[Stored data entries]
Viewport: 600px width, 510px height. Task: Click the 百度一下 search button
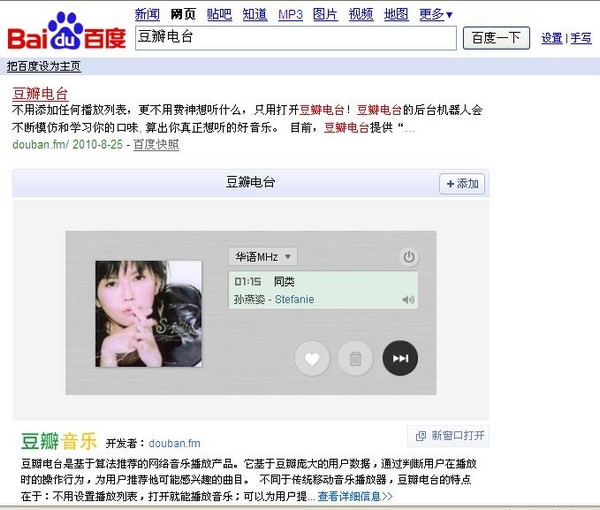coord(496,38)
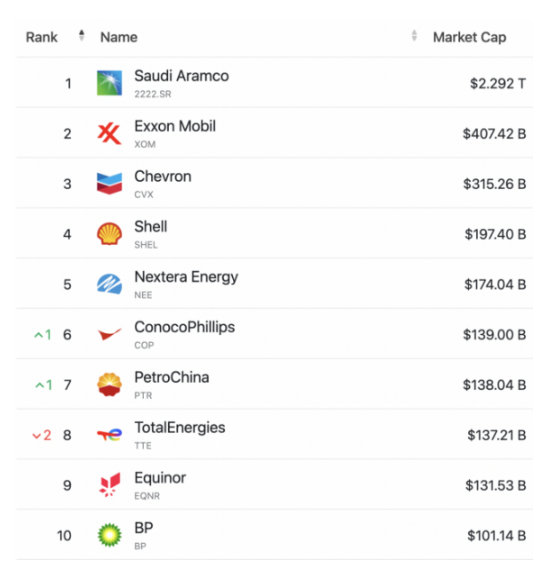The width and height of the screenshot is (558, 567).
Task: Click the Saudi Aramco logo icon
Action: 109,83
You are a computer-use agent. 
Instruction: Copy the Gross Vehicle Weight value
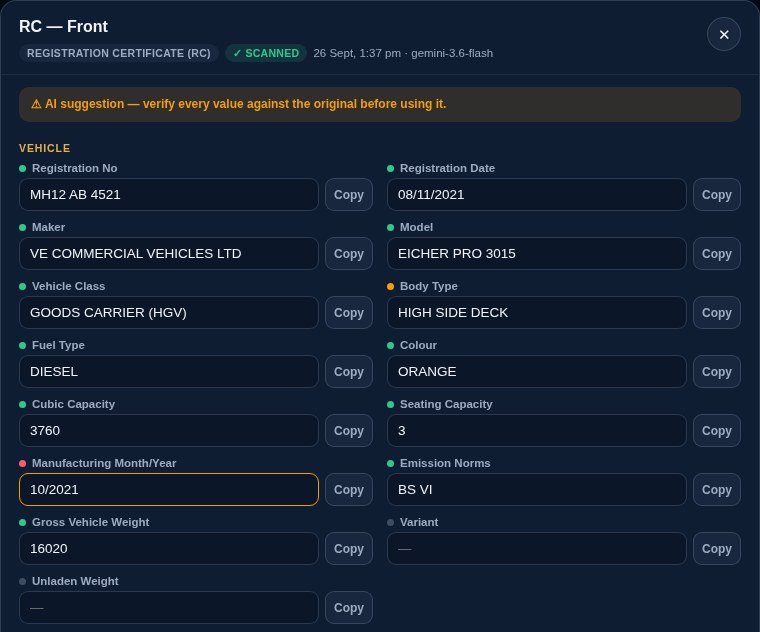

Exercise. Every line of the data above is to be repeated exactly; the images are to be left out.

Your response.
Viewport: 600px width, 510px height. Task: Click the 百度一下 search button
coord(496,38)
The width and height of the screenshot is (558, 567).
Task: Click the Saudi Aramco logo icon
Action: 109,83
You are a computer-use agent. 
Instruction: Copy the Gross Vehicle Weight value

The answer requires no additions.